-- Start RECORDS FOR THIS TASK --

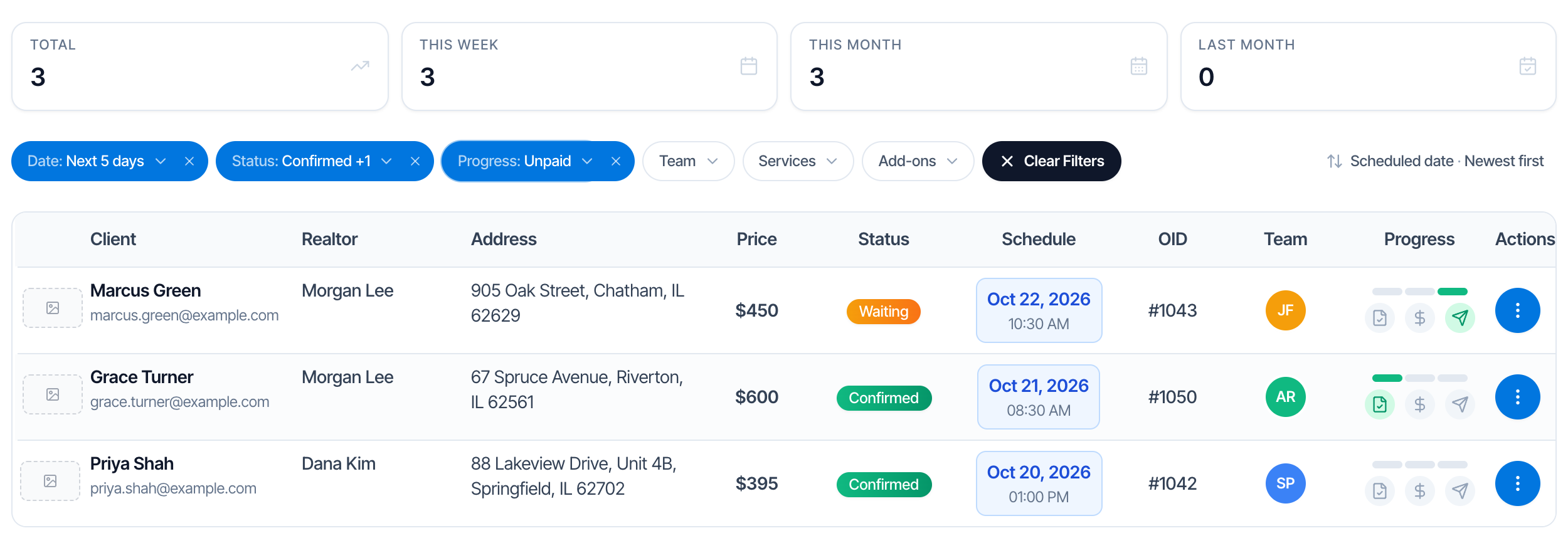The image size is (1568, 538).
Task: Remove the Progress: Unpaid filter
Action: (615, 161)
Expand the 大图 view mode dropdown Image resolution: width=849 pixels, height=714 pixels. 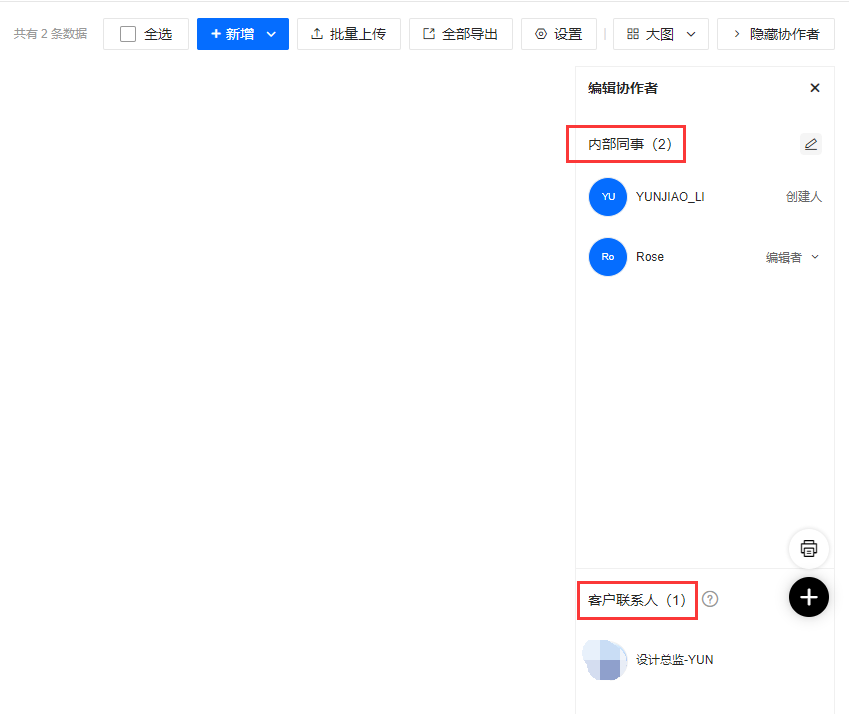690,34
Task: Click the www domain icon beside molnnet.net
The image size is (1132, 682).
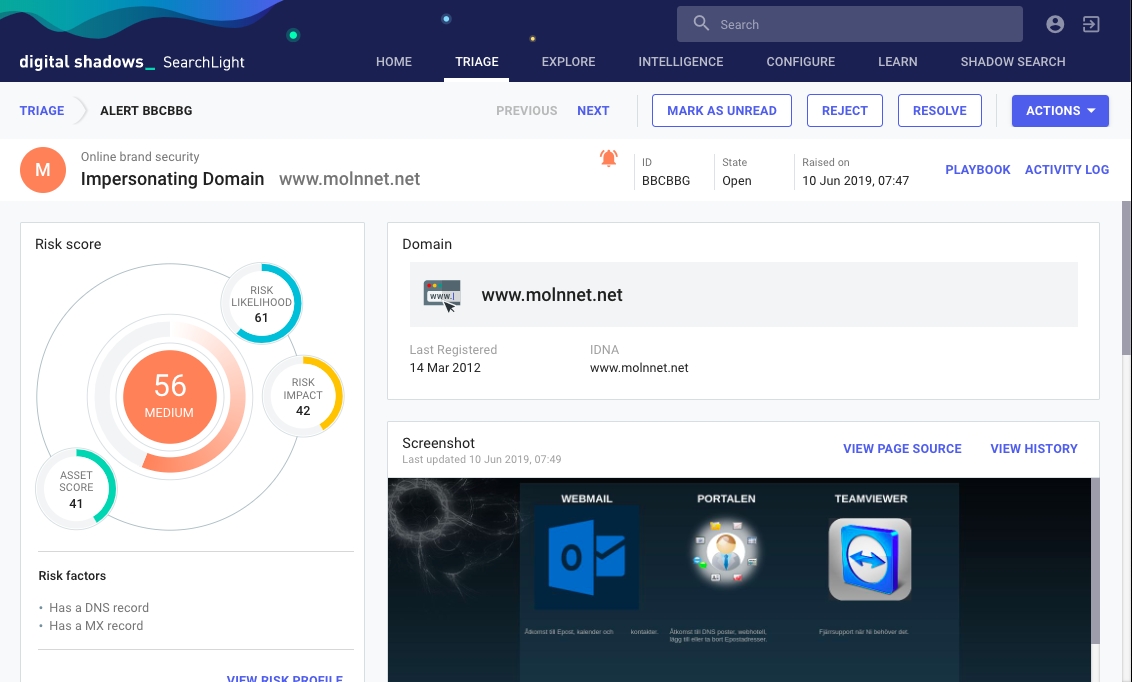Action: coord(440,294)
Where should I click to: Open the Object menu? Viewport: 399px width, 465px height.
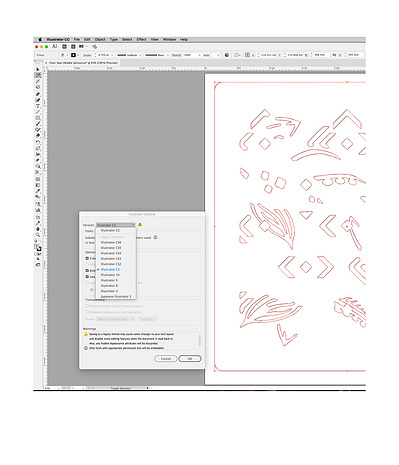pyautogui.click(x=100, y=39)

-- End RECORDS FOR THIS TASK --

== OBJECTIVE ==
Output the material as a Markdown table with the columns Row and Line. Begin at the line that contains "Task: Click the" and continue through the end of the material, leaving out blank lines and pictures.

== FINAL ANSWER ==
| Row | Line |
|---|---|
| 1 | Task: Click the www domain icon beside molnnet.net |
| 2 | The image size is (1132, 682). |
| 3 | Action: coord(440,294) |
| 4 | Where should I click to: Open the Object menu? Viewport: 399px width, 465px height. |
| 5 | pyautogui.click(x=100, y=39) |